According to Cointelegraph, Radiant Capital has resumed its Ethereum lending markets following a hack that resulted in an estimated $58 million loss in digital assets. On November 1, the lending protocol announced the implementation of several improvements to its framework, including transferring ownership into a timelock contract. This new measure enforces a mandatory 72-hour waiting period for any adjustments, which the Radiant Capital team claims will enhance the protocol's security.
Additionally, the team has introduced an emergency admin role using a multisignature structure, tasked with pausing and unpausing the lending protocol’s markets as necessary. The decentralized autonomous organization (DAO) has also increased its multisignature security by reducing the number of required signers to seven, with a four out of seven signing threshold.
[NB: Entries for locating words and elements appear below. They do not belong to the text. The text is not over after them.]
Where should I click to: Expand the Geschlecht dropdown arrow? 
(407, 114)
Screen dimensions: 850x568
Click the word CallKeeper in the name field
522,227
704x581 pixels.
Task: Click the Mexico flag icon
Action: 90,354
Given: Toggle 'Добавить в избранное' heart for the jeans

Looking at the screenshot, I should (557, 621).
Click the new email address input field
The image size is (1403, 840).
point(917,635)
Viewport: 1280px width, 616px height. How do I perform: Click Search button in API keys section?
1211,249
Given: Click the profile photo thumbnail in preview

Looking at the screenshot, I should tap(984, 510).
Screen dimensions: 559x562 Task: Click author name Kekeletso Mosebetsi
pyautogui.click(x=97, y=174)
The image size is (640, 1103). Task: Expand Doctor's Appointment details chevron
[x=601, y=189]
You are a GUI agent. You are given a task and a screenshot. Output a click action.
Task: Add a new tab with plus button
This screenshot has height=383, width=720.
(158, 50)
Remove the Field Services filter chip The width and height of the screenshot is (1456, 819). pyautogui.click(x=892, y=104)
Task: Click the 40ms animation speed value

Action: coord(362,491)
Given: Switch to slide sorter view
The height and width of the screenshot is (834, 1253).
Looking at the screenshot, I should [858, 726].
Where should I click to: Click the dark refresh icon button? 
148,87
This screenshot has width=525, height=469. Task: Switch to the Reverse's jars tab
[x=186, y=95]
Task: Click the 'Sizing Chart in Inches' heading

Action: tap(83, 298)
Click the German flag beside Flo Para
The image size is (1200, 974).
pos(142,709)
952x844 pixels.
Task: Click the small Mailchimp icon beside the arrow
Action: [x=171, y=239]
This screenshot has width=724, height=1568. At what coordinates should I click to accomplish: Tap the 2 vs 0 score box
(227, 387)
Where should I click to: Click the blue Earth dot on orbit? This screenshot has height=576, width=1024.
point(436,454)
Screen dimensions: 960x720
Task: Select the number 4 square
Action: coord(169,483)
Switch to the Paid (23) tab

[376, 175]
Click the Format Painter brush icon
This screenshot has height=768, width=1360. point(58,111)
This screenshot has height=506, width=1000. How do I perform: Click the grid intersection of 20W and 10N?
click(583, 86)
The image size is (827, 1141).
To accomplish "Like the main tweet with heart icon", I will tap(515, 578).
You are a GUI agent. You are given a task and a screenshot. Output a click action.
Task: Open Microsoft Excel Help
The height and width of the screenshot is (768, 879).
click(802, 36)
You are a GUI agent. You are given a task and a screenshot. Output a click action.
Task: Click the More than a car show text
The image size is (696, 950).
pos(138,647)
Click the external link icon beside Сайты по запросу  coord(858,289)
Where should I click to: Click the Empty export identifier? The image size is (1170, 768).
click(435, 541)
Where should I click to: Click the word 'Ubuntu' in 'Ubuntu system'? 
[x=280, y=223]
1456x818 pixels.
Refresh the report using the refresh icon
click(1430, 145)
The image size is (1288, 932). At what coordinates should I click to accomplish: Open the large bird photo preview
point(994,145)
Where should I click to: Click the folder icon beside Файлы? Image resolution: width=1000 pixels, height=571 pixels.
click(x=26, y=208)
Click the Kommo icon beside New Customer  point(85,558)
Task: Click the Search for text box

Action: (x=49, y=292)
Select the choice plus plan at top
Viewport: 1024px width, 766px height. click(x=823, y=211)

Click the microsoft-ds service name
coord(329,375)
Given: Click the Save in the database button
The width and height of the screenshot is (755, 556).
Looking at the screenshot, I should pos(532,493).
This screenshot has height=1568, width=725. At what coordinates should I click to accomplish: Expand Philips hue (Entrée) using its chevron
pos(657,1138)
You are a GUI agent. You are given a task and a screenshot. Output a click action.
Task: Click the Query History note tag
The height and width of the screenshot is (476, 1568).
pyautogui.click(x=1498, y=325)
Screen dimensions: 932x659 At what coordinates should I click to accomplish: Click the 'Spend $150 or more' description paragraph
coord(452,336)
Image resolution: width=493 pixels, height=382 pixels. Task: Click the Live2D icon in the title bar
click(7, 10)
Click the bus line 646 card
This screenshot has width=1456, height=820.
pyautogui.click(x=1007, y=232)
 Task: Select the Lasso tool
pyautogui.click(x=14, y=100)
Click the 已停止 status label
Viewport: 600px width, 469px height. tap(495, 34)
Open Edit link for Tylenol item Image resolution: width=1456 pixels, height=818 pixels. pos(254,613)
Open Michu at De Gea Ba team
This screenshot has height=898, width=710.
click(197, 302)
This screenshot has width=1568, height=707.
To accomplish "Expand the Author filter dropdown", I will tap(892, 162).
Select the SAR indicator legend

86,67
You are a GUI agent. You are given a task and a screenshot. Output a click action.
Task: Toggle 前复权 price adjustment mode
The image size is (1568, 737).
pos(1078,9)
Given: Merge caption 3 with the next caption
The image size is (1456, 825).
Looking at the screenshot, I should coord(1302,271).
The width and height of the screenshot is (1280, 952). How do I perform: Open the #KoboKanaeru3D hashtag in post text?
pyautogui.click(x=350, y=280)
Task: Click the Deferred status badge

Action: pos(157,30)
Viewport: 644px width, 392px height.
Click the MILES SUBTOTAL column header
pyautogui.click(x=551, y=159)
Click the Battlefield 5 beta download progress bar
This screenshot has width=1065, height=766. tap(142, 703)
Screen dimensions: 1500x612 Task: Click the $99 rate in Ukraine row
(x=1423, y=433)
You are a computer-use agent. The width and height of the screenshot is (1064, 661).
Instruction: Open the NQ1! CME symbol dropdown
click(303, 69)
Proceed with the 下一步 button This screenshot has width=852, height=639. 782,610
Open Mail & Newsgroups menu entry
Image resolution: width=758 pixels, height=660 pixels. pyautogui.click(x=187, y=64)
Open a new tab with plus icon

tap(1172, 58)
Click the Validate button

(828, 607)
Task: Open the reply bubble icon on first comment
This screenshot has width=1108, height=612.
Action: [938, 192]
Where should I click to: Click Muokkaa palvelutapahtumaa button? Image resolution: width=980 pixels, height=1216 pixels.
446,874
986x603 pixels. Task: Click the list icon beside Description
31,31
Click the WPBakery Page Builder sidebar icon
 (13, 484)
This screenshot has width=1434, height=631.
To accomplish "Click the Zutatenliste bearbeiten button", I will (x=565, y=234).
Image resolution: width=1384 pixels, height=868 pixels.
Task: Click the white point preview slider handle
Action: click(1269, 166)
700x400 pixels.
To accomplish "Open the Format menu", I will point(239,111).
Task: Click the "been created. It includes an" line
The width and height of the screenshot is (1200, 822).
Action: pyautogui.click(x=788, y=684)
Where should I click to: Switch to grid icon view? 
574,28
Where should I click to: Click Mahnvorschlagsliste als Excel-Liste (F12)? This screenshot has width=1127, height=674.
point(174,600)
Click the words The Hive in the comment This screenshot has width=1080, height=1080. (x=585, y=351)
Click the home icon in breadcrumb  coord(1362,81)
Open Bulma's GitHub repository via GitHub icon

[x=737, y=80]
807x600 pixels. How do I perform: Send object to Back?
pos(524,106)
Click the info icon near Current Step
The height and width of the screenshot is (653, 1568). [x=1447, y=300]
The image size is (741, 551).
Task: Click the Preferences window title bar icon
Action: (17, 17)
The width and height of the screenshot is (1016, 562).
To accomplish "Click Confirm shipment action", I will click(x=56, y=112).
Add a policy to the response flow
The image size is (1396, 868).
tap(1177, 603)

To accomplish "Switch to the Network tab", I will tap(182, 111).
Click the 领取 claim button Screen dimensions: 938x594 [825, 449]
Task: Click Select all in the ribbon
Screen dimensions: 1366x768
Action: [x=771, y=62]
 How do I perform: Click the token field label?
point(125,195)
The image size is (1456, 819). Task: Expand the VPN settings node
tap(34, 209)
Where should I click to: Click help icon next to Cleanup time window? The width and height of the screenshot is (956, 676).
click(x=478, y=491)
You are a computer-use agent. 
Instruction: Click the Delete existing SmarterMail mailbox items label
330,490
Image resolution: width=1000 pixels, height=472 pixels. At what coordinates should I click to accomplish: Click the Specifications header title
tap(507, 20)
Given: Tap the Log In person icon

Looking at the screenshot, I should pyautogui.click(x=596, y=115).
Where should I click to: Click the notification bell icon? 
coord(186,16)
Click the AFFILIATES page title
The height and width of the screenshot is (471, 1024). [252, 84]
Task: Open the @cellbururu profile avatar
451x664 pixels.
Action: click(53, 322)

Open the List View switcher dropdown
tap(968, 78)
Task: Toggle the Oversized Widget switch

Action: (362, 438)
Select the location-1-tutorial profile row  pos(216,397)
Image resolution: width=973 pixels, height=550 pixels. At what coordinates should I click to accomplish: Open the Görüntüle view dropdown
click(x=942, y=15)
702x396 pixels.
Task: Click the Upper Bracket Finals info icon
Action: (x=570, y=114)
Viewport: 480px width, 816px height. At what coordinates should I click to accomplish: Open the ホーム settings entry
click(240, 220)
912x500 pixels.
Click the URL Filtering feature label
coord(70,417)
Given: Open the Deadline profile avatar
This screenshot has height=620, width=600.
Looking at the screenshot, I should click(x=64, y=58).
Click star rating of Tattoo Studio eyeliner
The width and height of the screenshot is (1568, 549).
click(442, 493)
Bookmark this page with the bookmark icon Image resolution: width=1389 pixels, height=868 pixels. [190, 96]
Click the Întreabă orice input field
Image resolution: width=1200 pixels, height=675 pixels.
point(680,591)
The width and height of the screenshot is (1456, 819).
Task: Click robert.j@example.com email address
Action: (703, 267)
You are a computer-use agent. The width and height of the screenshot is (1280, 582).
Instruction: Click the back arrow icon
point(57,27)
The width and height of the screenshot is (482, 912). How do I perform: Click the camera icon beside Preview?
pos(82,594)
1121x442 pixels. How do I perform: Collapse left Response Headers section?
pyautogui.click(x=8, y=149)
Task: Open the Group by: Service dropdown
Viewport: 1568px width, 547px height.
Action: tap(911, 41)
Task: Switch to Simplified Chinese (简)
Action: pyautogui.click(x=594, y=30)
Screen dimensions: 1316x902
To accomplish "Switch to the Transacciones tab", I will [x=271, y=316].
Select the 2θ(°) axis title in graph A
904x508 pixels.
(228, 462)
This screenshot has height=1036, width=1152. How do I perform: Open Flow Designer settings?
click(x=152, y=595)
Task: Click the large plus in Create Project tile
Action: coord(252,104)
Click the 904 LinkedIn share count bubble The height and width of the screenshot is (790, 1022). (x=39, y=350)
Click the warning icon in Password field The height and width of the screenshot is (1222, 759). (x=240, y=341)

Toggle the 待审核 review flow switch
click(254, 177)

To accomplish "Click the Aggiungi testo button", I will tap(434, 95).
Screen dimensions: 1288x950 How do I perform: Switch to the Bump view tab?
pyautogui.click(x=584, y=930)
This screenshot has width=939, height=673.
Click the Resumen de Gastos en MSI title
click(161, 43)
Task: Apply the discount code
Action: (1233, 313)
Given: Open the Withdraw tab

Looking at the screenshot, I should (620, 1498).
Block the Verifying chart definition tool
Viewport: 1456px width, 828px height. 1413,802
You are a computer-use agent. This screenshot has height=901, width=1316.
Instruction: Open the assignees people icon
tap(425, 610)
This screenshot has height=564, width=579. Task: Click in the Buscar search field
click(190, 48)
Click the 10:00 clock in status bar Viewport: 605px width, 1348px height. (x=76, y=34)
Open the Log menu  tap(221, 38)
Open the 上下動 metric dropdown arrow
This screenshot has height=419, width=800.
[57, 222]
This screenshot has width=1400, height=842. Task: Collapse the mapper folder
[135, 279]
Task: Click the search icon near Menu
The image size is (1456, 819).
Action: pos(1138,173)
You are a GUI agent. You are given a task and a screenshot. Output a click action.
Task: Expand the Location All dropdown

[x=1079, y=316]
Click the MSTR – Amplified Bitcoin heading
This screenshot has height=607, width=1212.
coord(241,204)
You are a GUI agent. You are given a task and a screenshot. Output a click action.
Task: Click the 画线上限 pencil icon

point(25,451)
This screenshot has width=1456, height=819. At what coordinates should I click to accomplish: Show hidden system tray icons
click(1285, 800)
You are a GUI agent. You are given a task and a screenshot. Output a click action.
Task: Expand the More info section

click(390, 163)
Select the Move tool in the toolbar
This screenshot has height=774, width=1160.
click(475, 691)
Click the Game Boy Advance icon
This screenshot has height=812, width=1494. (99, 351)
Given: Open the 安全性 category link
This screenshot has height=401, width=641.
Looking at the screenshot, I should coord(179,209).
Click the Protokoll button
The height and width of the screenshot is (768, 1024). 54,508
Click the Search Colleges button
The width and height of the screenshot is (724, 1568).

Multisignature wallets are known to enhance security by requiring multiple signatures to execute or process crypto transactions, thereby eliminating the risk of a single point of failure associated with having only one private key.
These security enhancements come in the wake of an exploit that led to over $50 million in digital asset losses. On October 16, Radiant Capital halted its lending markets after a cybersecurity breach on BNB Chain and Arbitrum. The attacker gained control of several signers’ private keys and smart contracts, allowing them to drain over $50 million in assets from the protocol. On October 18, Radiant Capital confirmed in a post-mortem that the attackers compromised the devices of at least three of its core developers by injecting malware. The compromised devices displayed legitimate transaction data on the front-end of their wallets while malicious transactions were signed and executed in the background.
Security professional Patrick Collins described the incident as a “$50 million lesson” for the decentralized finance (DeFi) space, emphasizing the need for better educational tools and verification processes for transactions using hardware wallets. Meanwhile, the Radiant Capital hacker has already moved about $52 million of the stolen funds. On October 24, blockchain security firm PeckShield reported that the exploiter had moved nearly all of the stolen funds.
Phishing incidents in the crypto space have led to significant losses in digital assets. For instance, on August 21, a crypto phishing attack drained $55 million in stablecoins after a whale mistakenly signed a transaction that transferred ownership of funds to attackers. Due to such incidents, hardware wallet company Ledger advocates for promoting clear signing in the crypto space. Ledger CEO Pascal Gauthier previously told Cointelegraph that the industry should move away from blind signing and has partnered with several entities to educate the community on clear signing initiatives.